Impacto de la Ley de 40 horas en Chile a partir del 26 de abril
A partir del 26 de abril, se inicia una nueva fase en la reducción progresiva de la jornada laboral hacia las 40 horas semanales en Chile para el año 2028.
9 de abril de 2026
Una nueva etapa de la Ley de 40 horas en Chile entrará en vigencia el próximo 26 de abril, reduciendo la jornada laboral ordinaria de 44 a 42 horas semanales. Este cambio forma parte de una implementación gradual que busca alcanzar las 40 horas semanales para el año 2028.
La reducción de dos horas semanales no es solo un ajuste administrativo, sino que implica una reorganización efectiva de la jornada laboral dentro de los límites establecidos por la ley. Según Pedro Peña, abogado y socio fundador del estudio SoyTrabajador, "La reducción a 42 horas no es una recomendación ni una medida optativa. Es una obligación legal que debe cumplirse desde el 26 de abril, y que además debe implementarse correctamente".
Es importante destacar que la normativa establece que la reducción de horas no puede implicar una disminución en las remuneraciones, lo que obliga a las empresas a mantener los sueldos a pesar de trabajar menos horas.
Uno de los desafíos principales estará en la redistribución de estas horas, la cual debe ser acordada entre empleadores y trabajadores y quedar registrada por escrito. En caso de desacuerdo, la Dirección del Trabajo ha establecido criterios claros, como por ejemplo, en jornadas de 5 días, la reducción debe aplicarse distribuyendo una hora menos en diferentes días de la semana.
Además, cualquier modificación debe formalizarse mediante anexos de contrato u otros instrumentos para evitar problemas en fiscalizaciones y posibles reclamaciones laborales. Según Peña, "Cuando estos cambios no se dejan por escrito, aumenta el riesgo de multas y también de conflictos laborales posteriores, por ejemplo, en materia de horas extraordinarias o cumplimiento de jornada".

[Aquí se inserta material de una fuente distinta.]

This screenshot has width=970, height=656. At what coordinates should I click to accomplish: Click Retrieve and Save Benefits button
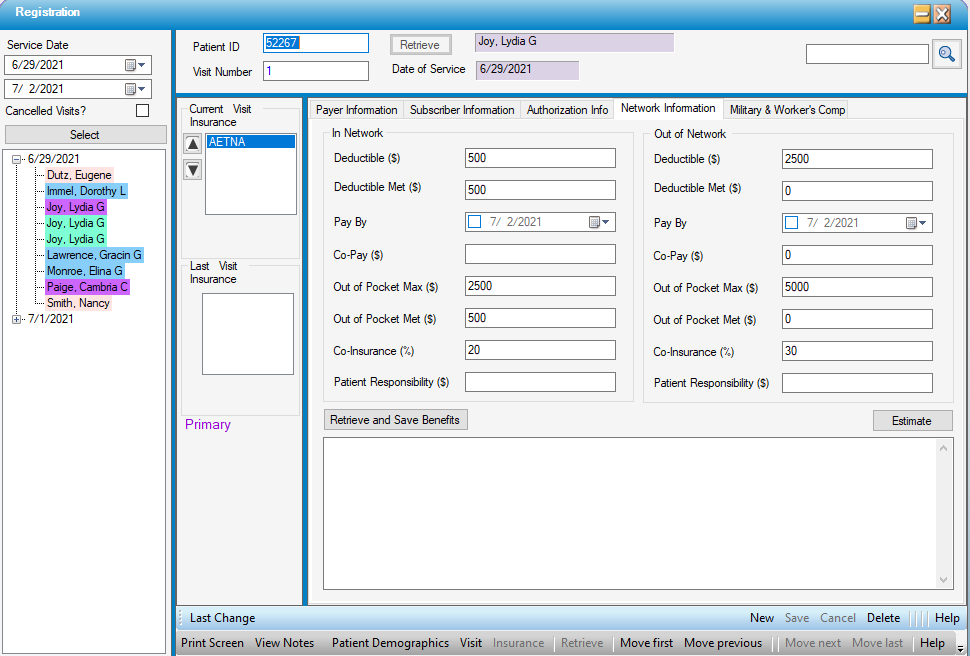(395, 420)
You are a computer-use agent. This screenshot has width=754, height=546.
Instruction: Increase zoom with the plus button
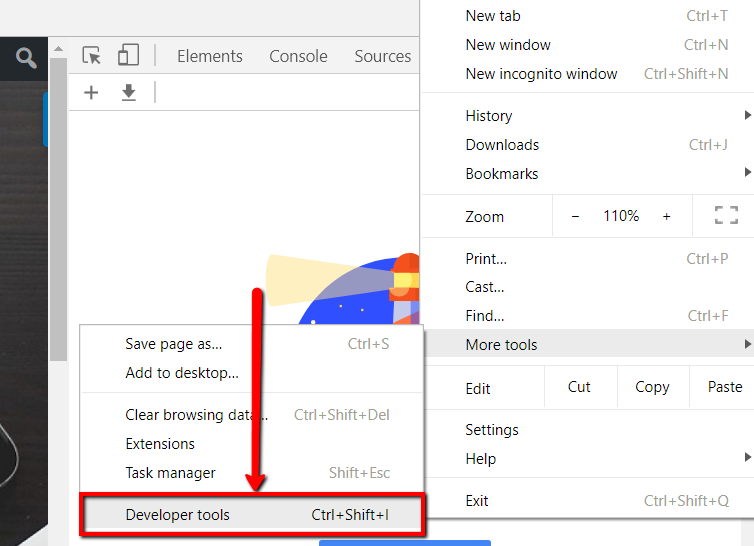[x=667, y=216]
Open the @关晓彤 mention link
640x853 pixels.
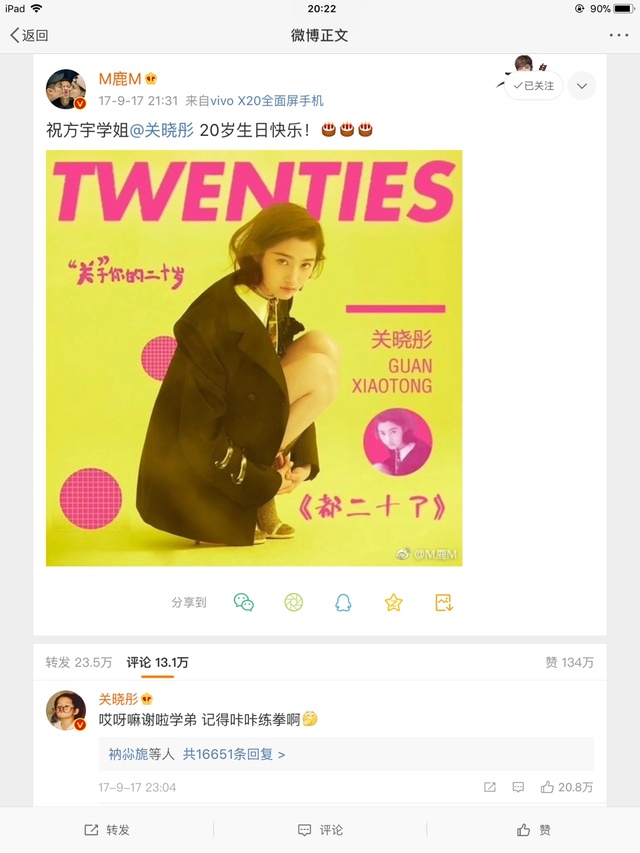tap(162, 131)
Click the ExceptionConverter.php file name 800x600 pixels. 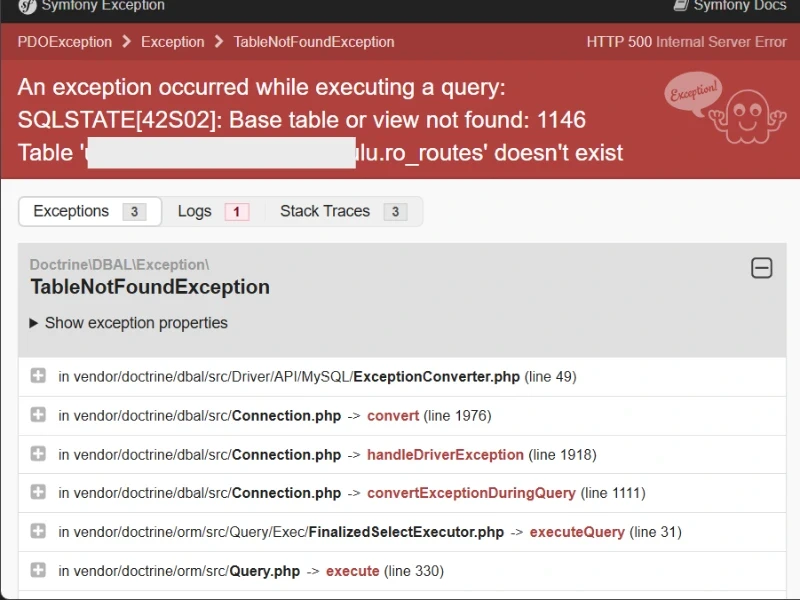(x=436, y=377)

Las infracciones a esta normativa pueden ser sancionadas por la Dirección del Trabajo con multas que van desde 3 a 60 UTM por trabajador, dependiendo del tamaño de la empresa y la gravedad del incumplimiento. En sectores con sistemas de turnos como minería, salud o comercio, donde se permiten mecanismos especiales para la distribución de jornadas, es fundamental planificar adecuadamente para evitar sanciones.
En palabras finales, Peña destaca que "En estos casos, la planificación es clave. La reducción también aplica, pero debe hacerse respetando las reglas vigentes, porque una mala implementación puede derivar en sanciones".